Leaving out the images, repeat all the lines below exactly.

Dataset entries
--------------------------------------------------
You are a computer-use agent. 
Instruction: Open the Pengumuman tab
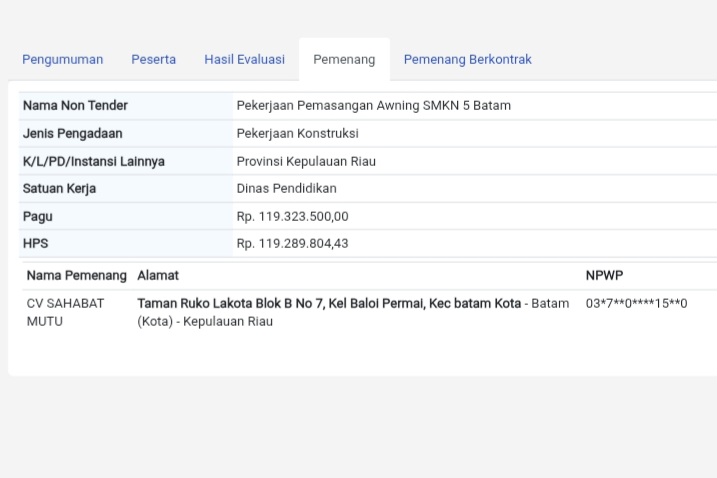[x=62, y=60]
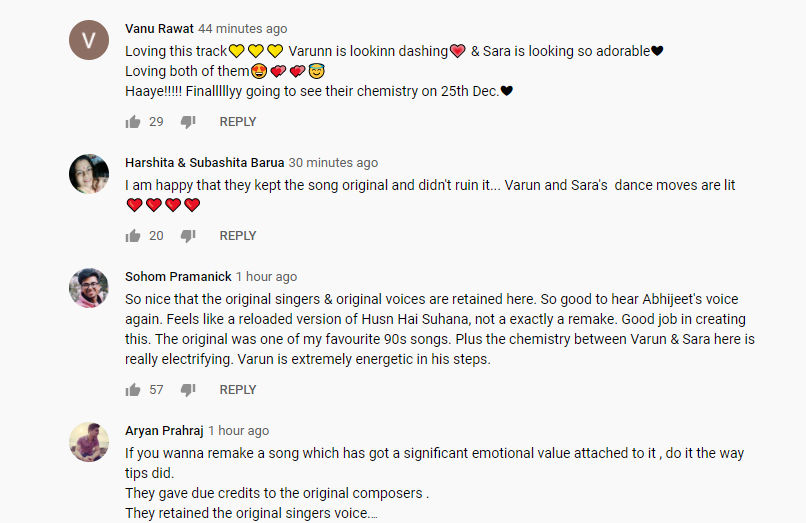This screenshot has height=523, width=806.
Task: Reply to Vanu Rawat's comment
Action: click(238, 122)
--------------------------------------------------
[Response area]
You are a computer-use agent. 
Instruction: Open the Pengumuman tab
[x=62, y=60]
This screenshot has height=523, width=806.
Task: Reply to Vanu Rawat's comment
Action: click(238, 122)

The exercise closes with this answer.